The Truth

June 10, 2010
By Mansi BRONZE, San Jose, California
Mansi BRONZE, San Jose, California
1 article 0 photos 0 comments

The truth of who we are is not easily forgotten, just easily ignored. People can live life ignoring that truth, but they end up living lies. Even so, the truth always manages to come out. Instead of trying to erase it, we need to embrace it. Accepting other truths can be easy, but accepting the truth about oneself is difficult because it means accepting the whole reality, the good and the bad about oneself. Because the journey to be oneself involves confronting what is bad in us, it is the riskiest of all journeys.
The journey to find truth in oneself is the most difficult of paths because society does not encourage accepting reality for what it is. Instead, in pop culture a perfect version of a person is created and idealized through celebrities’ wealth and extravagant idealized appearance. To youth, these larger-than-life images push them to become more like these fancy figures in our media, and they have yet to understand the consequences of fame. Girls try to push themselves to achieve what is considered an ideal figure, leading to anorexia, bulimia, and other eating disorders. In our culture it is not about accepting the reality, but changing it, which is potentially dangerous. People in America are spending in $100,000 annually on plastic surgery to achieve that idealistic vision of what is beauty. In attempting to achieve perfection many people harm themselves. For example last year Ms. Argentina died from plastic surgery because she wanted to look more toned. In attempting to achieve perfection many women have dealt with the severe consequences that have jeopardized their health and safety. This is the sad reality of what society pressures women to be. Pop culture has taught women to not accept themselves, but to change themselves to attain a so-called beautiful image. Neglecting the truth or masking it has only lead many women to suffer the consequences, forcing them to accept their imperfections.

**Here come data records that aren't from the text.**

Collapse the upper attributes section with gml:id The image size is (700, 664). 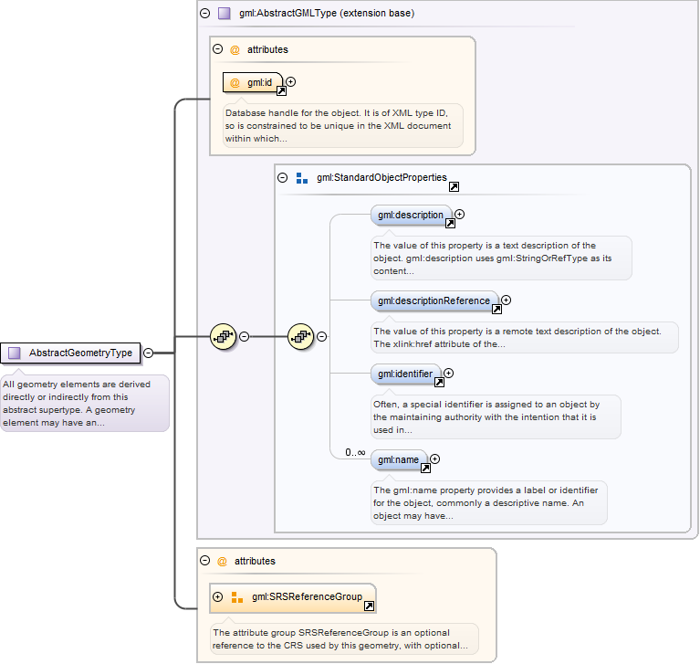pyautogui.click(x=217, y=49)
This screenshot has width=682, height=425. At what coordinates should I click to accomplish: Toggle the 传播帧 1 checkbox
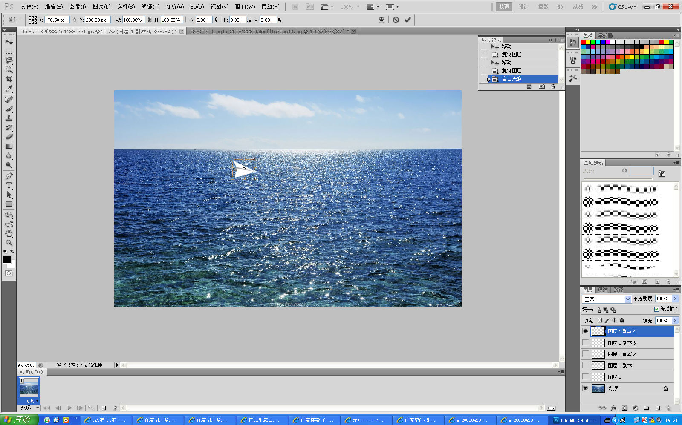click(656, 309)
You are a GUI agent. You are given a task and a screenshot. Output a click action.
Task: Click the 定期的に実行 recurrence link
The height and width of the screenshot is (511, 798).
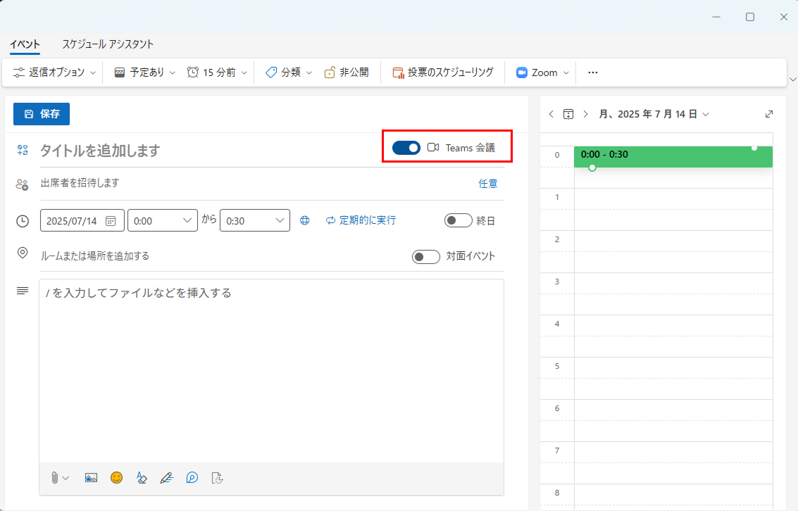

This rite of passage, the journey to oneself, is a battle not just against what pop culture says, but also against other individuals in society. As members of society, people naturally care about the judgment of others; we see it in sayings like “First impression does count.” I personally have felt the fear of other people’s judgment, which was evoked by the fact that other peoples’ opinion on me meant something. Throughout middle school and the beginning of high school, my peers continuously bullied me. I was an easy target to anyone because I felt insecure about myself. I did not wear the cool clothes that other people wore. I did not get along with any of my friends from elementary school. I also used to participate in class, which was socially unacceptable in my middle school. I did not feel too good about myself, but I really enjoyed everything I learned during class time. I actively participated, which meant I was also exposing myself to the judgment of peers. My peers constantly criticized me for what I said or did. There was a group of boys in my literature class who used to listen to my conversations quietly and then laugh about everything I said to the tables right next to me. I lived in fear of these people for so many years, but I persisted on being the same me. Eventually I did change myself because I could not bear to get picked on anymore. I changed the talkative, vivacious, and odd me into a more shy and quiet person so I would not get bullied. I let a part of me change so I could blend in, and not get bullied. Even today, I am too scared to open up to people because I am afraid of their judgment. Being true to yourself on a regular basis is still a struggle for me, to the extent that I have become reserved so no one can judge me. After being ridiculed for years, I am self-conscious. I know that there is nothing wrong with being me, and that I should not care about what my peers say. However, it is still a fear I am trying to get over. This is a battle within myself that I need to resolve because I am hiding part of my truths from my peers. I need to learn to be myself and not to let anyone get in the way of it. Being true to yourself means not letting other people’s judgment disturb your basic sense of who you are.
I still have troubles becoming one with myself, and I know that there will be plenty of obstacles ahead as I further my education in college. One of biggest obstacles I will encounter is peer pressure to conform to a group of people, which I hope to overcome. However, my biggest problem is not letting other people see me for who I am. All my problems start of with who I am, and what I accept or reject about me.

The author's comments:
I am extremely self conscious person and this a battle I dealt with in high school.
But after time went by I realized that there is nothing wrong in being me even if I don't meet the standards of other people.